On Tue, Oct 6, 2020 at 12:06 AM François Ozog francois.ozog@linaro.org wrote:
Thanks for you comments Arnd. Some responses below.
On Mon, 5 Oct 2020 at 16:41, Arnd Bergmann arnd@linaro.org wrote:
On Sat, Oct 3, 2020 at 12:20 PM François Ozog francois.ozog@linaro.org
wrote:
IO Model
...
- the device is provided an unstructured memory area (or multiple) and
rings. The device does memory allocation as it pleases on the unstructured area(s) [this is very common on Arm platform devices] The structured buffer method is to be understood as computer driven IO while the other is device driven IO.
I still need to read up on this. Can you point to a device driver that implements this so I can see the implications?
For x86 PCI: Chelsio T5+ adapters: the ring is associated with one or
more huge pages. Chelsio can run on the two models. I am not sure the upstream driver is offering this possibility, you may want to check the Chelsio pubicly provided one.
https://github.com/DPDK/dpdk/blob/main/drivers/net/szedata2/rte_eth_szedata2... not cheked the code) is also quite interesting to checkout. They have multiple DMA models (more than Chelsio) depending on the usecase. They have both open source and closed source stuff. I don't know what is currently open.
For Arm: NXP DPAA2: each ring is associated with a fixed set of arrays (n
rings with p arrays : total of n*p arrays), an array for 64 packets, up 128 packets, up to 256 packets.... The ring is not prepopulated with packets pointers as you don't know the incoming size. The hardware placed inbound packets into the array corresponding to the size and update the ring descriptor accordingly.
Ok, got it now. So these would both be fairly unusual adapters and only used for multi-gigabit networking.
User land IO
I think the use of userland IO (in the backend and/or the fronted VM) may impact the data path in various ways and thus this should be factored in the analysis. Key elements of performance: use metata data (prepend, postpend to data) to get information rather than ring descriptor which is in uncached memory (we have concrete examples and the cost of the different strategies may be up to 50% of the base performance)

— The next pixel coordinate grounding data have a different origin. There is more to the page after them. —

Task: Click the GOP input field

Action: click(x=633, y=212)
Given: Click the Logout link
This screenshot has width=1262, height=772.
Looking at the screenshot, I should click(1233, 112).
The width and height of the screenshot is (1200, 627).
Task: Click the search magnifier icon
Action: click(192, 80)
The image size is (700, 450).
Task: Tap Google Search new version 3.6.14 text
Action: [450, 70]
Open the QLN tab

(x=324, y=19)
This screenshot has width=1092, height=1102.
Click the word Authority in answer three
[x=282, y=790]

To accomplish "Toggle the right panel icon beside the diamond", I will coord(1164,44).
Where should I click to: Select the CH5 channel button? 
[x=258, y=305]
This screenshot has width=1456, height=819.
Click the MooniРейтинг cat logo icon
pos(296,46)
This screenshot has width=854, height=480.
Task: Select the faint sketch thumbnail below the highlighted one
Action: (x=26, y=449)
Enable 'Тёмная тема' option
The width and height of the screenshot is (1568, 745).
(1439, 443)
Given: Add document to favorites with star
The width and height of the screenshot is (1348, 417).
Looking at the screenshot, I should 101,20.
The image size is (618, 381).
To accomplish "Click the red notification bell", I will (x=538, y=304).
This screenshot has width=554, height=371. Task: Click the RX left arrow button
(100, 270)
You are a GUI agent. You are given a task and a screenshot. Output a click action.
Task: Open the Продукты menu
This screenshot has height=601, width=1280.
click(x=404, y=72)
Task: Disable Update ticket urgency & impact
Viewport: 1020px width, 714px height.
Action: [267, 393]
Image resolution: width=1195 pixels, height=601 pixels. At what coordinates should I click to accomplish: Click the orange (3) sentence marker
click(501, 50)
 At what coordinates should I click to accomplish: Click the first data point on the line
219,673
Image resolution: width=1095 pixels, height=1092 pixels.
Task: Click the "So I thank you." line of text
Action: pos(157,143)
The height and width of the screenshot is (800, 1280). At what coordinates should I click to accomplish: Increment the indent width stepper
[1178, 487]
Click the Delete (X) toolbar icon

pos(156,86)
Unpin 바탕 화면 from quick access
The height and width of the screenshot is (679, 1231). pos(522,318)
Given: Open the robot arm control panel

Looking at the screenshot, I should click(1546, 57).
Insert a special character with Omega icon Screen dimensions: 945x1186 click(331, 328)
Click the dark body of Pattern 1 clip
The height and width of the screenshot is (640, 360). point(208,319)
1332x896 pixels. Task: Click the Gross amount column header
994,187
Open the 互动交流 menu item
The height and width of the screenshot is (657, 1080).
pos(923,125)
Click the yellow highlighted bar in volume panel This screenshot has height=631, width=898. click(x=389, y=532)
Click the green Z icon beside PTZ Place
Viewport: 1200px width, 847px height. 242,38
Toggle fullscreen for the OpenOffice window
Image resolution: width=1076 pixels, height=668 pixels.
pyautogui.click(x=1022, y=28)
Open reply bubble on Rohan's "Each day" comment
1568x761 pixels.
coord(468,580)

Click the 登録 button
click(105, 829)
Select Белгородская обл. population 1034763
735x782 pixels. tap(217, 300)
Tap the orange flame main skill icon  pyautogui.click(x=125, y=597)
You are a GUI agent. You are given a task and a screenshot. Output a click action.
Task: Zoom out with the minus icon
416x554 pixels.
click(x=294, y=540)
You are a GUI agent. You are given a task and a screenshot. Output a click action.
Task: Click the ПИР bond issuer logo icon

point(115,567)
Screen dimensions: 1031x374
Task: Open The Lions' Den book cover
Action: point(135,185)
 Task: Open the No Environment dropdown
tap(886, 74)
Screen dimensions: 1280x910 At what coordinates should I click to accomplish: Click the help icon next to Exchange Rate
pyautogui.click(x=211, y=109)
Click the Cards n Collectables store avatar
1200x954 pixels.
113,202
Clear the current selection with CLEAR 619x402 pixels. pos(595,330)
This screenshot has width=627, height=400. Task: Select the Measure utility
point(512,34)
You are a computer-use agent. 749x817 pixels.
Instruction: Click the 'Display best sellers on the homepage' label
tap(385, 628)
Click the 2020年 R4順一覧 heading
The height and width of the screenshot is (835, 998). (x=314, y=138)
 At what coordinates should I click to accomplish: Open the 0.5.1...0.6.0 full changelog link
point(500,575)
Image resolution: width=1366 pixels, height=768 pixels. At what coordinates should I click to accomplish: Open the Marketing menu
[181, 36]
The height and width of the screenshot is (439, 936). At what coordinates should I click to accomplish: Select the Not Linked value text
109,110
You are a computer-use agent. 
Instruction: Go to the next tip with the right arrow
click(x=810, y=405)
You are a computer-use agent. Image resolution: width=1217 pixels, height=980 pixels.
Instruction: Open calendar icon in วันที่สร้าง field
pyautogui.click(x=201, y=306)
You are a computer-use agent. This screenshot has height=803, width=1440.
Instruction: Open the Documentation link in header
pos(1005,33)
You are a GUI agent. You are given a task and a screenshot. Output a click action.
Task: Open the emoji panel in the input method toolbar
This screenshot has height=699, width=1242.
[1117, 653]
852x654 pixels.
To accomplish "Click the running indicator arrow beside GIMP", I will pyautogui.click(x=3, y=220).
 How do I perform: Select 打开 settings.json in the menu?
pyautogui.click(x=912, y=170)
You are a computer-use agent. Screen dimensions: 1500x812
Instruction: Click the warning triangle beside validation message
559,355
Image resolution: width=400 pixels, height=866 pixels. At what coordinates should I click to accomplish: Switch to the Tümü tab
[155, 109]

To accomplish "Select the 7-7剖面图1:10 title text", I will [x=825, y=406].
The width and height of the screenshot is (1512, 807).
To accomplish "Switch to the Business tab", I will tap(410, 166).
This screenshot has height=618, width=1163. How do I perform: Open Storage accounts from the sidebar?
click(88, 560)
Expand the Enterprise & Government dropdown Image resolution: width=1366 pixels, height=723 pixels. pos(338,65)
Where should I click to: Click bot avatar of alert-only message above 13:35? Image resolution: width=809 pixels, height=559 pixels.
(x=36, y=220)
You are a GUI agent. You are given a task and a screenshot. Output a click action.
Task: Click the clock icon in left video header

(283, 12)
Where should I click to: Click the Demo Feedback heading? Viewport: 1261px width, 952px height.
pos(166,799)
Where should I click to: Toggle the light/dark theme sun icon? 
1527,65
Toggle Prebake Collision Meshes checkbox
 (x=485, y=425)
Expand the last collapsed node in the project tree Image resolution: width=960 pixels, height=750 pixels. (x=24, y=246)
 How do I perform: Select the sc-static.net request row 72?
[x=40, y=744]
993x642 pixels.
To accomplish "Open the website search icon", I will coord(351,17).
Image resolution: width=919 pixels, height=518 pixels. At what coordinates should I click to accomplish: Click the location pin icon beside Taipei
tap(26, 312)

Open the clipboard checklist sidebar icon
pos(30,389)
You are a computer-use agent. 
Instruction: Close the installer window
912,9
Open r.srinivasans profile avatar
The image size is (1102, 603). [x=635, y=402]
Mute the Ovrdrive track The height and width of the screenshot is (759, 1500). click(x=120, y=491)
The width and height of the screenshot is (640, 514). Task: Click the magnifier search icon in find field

Can you clarify why any of the descriptors would be uncached? Do you mean just the descriptors of the physical device in case of a noncoherent bus, or also shared memory between the guests?
two methods I am aware of to know if there are any work to do:
- read an MMIO register
- poll ring descriptors (depends on HW capability)
As far as I have seen so far, the slowest is the MMIO. On all hardware on which I used busy polling of the ring descriptors,
those have been uncached.
Between guests, which is close to host/VM: I am not sure what is virtio
policy on ring mapping, but I assume this is also uncached.
No.
The only reason ring descriptors are uncached on low-end Arm SoCs is because they are on a noncoherent bus and uncached mappings can be used as a workaround to maintain a coherent view of the ring between hardware and the OS. In case of virtio, the rings are always cached because both sides are on the CPUs that are connected over a coherent bus. This might be different if the virtio device implementation is on a remote CPU behind a noncoherent bus, but I don't think we support that case at the moment.
The MMIO registers of the virtio device may appear to be mapped as uncached to the guest OS, but they don't actually point to memory here. Instead, the MMIO registers are implemented by trapping into the hypervisor that then handles the side effects of the access, such as forwarding the buffers to a hardware device.
Don't know the differences between virtio 1.0 and virtio 1.1 (so called
packed queues)
[Most of my network activities have been in the context of telecom. In
that context, one could argue that a link not 100% used is a link that has a problem. So not need for IRQs, except at startup: I always think of busy polling to get ultra low latency and low jitter]
This is a bit different in the kernel: polling on a register is generally seen as a waste of time, so the kernel always tries to batch as much work as it can without introducing latency elsewhere, and then let the CPU do useful work elsewhere while a new batch of work piles up. ;-)
Just to clarify, the shared memory buffer in this case would be a fixed host-physical buffer, rather than a fixed guest-physical location with pages
e flipping, right?
From our learnings on mediated devices (vfio stuff), I wouldn't play with
physical memory. If MMU and SMMU don't play a key role in orchestrating address spaces, I am not sure what I describe is feasible.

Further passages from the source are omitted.